-------- TEXTAUSZUG --------


(3) Sofern vor oder nach der Promotion eine Beschäftigung als wissenschaftliche Mitarbeiterin oder wissenschaftlicher Mitarbeiter oder als wissenschaftliche Hilfskraft erfolgt ist, sollen Promotions- und Beschäftigungsphase zusammen nicht mehr als sechs Jahre, im Bereich der Medizin nicht mehr als neun Jahre betragen haben. Auf die Befristungsdauer sind alle befristeten Beamtenverhältnisse und befristeten Arbeitsverhältnisse mit mehr als einem Viertel der regelmäßigen Arbeitszeit, die mit einer deutschen Hochschule oder einer Forschungseinrichtung abgeschlossen wurden, sowie befristete Privatdienstverträge mit einem Mitglied einer Hochschule anzurechnen. Folgende Zeiten werden auf die befristeten Beschäftigungsverhältnisse nach Satz 2 nicht angerechnet:
1. Zeiten einer Beurlaubung oder einer Ermäßigung der Arbeitszeit um mindestens ein Fünftel
    der regelmäßigen Arbeitszeit, die für die Betreuung oder Pflege eines Kindes unter 18 Jahren oder eines pflegebedürftigen sonstigen Angehörigen gewährt worden sind,
2. Zeiten einer Inanspruchnahme von Elternzeit nach dem Bundeserziehungsgeldgesetz oder
    der Landesverordnung über die Elternzeit der Beamtinnen und Beamten und Zeiten eines Beschäftigungsverbots nach den §§ 3, 4, 6 und 8 des Mutterschutzgesetzes oder nach §§ 1,2, 3 und 8 der Verordnung über den Mutterschutz für Beamtinnen in dem Umfang, in dem eine Erwerbstätigkeit nicht erfolgt ist und
3. Zeiten einer Freistellung im Umfang von mindestens einem Fünftel der regelmäßigen
    Arbeitszeit zur Wahrnehmung von Aufgaben in einer Personal- oder Schwerbehindertenvertretung oder für Aufgaben der Gleichstellung.

(4) Die Stellen für Juniorprofessorinnen und Juniorprofessoren sind öffentlich auszuschreiben. Die Juniorprofessorinnen und Juniorprofessoren werden von der Präsidentin oder dem Präsidenten auf Vorschlag des Fachbereichs berufen. § 62 Abs. 1 bis 5, 7, 9 und 10 gelten entsprechend.

--------

» AUFGABENSTELLUNG
Schreiben Sie die Passage aus dem Textauszug wörtlich ab, beginnend bei „(4) Die Stellen“ und endend bei „10 gelten entsprechend.“.

-------- AUSGANGSMATERIAL --------

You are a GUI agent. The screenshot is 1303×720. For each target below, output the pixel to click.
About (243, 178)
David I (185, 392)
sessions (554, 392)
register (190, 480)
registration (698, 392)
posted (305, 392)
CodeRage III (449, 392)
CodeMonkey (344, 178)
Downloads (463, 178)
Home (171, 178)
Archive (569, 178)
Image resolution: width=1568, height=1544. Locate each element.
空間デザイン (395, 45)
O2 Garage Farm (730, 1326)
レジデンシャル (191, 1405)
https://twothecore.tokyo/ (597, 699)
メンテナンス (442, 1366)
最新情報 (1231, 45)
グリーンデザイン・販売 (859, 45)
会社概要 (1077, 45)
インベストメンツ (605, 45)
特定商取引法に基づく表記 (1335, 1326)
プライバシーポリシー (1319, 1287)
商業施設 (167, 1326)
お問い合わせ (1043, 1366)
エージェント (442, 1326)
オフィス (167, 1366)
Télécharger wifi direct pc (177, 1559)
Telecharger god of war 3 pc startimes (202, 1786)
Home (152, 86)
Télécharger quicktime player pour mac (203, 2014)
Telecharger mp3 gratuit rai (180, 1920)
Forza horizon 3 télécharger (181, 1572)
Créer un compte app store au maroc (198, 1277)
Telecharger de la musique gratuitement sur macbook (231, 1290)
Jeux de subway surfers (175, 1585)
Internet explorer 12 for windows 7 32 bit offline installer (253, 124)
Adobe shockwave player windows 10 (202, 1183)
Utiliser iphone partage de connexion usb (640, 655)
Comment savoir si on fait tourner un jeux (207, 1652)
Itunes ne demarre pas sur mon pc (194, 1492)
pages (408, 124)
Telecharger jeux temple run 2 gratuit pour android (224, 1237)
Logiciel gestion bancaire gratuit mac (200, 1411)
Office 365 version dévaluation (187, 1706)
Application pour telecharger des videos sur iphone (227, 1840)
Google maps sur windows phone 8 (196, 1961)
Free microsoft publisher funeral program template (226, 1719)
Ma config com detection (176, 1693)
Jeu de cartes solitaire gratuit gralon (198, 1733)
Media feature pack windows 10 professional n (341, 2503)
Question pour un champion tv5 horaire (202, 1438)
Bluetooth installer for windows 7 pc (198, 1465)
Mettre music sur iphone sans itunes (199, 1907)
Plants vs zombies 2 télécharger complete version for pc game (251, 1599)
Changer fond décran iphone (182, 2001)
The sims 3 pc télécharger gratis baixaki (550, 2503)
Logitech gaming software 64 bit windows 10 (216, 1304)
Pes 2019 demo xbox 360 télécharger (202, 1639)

--------

» LÖSUNG
(4) Die Stellen für Juniorprofessorinnen und Juniorprofessoren sind öffentlich auszuschreiben. Die Juniorprofessorinnen und Juniorprofessoren werden von der Präsidentin oder dem Präsidenten auf Vorschlag des Fachbereichs berufen. § 62 Abs. 1 bis 5, 7, 9 und 10 gelten entsprechend.